Posted on April 4, 2008 by davesgonechina

You walk into the room
With your pencil in your hand
You see somebody naked
And you say, “Who is that man?”
You try so hard
But you don’t understand
Just what you’ll say
When you get home

Because something is happening here
But you don’t know what it is
Do you, Mister Jones?

– Ballad of a Thin Man, Bob Dylan

I lived in Xinjiang for three years. The yawning chasm between Uyghurs and Hans I saw on a daily basis in Xinjiang was disturbing, and I’m not even talking about divisions in economic opportunities or political power. I taught at a university in Urumqi, where large swaths of my Han students, though they ate Uyghur food and had lived there all their lives, didn’t know any of the dishes names in Uyghur. This struck me as being the equivalent of living in Southern California and not knowing the word “burrito”. On the eve of the Iraq war, administrators at another school told six of us, 3 Americans, 2 Australians and 1 Canadian, all Caucasian, not to leave campus after Bushs deadline, because “Uyghurs are Muslims, Iraq is Muslim”, and we would be targets of resentment and hostility. We laughed, because every Uyghur we knew hoped, not very secretly, for the US to liberate them from the Han*. Much later, at the university, I had beer with a colleague in the Foreign Languages Department. He asked if I was ever worried living amongst so many Muslims. The beer made me blunt “They don’t hate me. They hate you.” He was speechless. A Singaporean friend who was with us later said “You shouldn’t have said that. You’re right, but he can’t handle that and you know it.” I was frustrated, though. Vast numbers of Uyghurs would confess to any foreigner readily their worldview, which certainly didn’t match what Han Chinese believed. But between Uyghurs and Han, there was silence. As the Wall Street Journal reports, “One Uighur man working in Shanghai, when asked how Uighurs feel about government policy, said: “I can’t tell you the truth. It would be illegal.””

I’ve never been to Tibet, but I hear echoes of the same problems from Lhasa. I have no problem believing that Tibetans targeted violence at Han and Hui in Lhasa, for much the same reasons they are disliked in private by Uyghurs. In ESWN’s translation of a Han girls experiences How Can I Forget March 14, Lhasa?, the writer says the following:

I thought that I would be the same way with my Tibetan friends as before and not changed as a result of March 14. But as I sat in the Tibetan sweet tea house, I realized that everything has changed. The Tibetan service workers ignored the Han people completely and they only chatted with their Tibetan friends. Even worse, the Tibetans were swapping rumors and lies that completely distorted the facts. It was absurd that anyone can believe these bare-faced lies and regard them as the truth.
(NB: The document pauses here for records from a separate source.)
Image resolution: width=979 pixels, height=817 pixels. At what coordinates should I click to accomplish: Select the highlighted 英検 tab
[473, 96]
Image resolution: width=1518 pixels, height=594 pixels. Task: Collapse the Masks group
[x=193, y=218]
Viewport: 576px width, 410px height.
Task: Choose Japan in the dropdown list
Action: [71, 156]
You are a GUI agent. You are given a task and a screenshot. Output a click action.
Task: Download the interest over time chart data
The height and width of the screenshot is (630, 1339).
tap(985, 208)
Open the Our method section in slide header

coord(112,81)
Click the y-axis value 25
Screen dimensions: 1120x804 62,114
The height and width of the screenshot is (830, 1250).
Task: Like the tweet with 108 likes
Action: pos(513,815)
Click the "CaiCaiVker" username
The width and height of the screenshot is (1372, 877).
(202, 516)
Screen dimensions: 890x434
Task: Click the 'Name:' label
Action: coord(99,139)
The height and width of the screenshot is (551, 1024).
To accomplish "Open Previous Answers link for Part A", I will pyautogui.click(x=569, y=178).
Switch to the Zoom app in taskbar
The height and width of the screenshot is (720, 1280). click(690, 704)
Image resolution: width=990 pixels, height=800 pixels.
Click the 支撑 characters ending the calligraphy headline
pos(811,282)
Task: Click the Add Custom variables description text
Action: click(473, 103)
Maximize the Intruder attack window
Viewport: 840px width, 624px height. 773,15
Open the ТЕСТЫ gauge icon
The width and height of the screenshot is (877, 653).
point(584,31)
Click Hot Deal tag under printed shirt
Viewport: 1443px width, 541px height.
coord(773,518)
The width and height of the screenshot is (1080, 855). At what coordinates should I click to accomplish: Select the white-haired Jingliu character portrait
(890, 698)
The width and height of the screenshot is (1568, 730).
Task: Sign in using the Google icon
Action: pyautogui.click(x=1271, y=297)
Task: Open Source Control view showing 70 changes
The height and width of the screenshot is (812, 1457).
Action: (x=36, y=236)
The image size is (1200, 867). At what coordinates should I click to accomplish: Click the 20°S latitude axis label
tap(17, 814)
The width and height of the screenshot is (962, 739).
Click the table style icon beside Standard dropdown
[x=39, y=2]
The reason why they believe that these were the facts is very simply that the tellers were Tibetans! They said, If you can’t trust a Tibetan, who can you trust? In any case, as long as it is a Tibetan, they you must help him no matter what the rights or wrongs of the matter are! Among their beliefs, there are no rights or wrongs and there is only ethnicity! There was no way for us to communicate!

The girl believes that what changed after March 14 were the Tibetans. I don’t think so. I think what changed is that she got a glimpse of what Tibetans have often said in private, and now dared to speak publicly. She says she “cannot forgive those criminals for destroying our homes, for destroying our lives, for destroying the brotherhood of Han and Tibetan, for destroying our trust…” I truly doubt that trust was there. Instead there was an uneasy peace maintained by silence. There was no communication of Tibetan grievances because they were suppressed.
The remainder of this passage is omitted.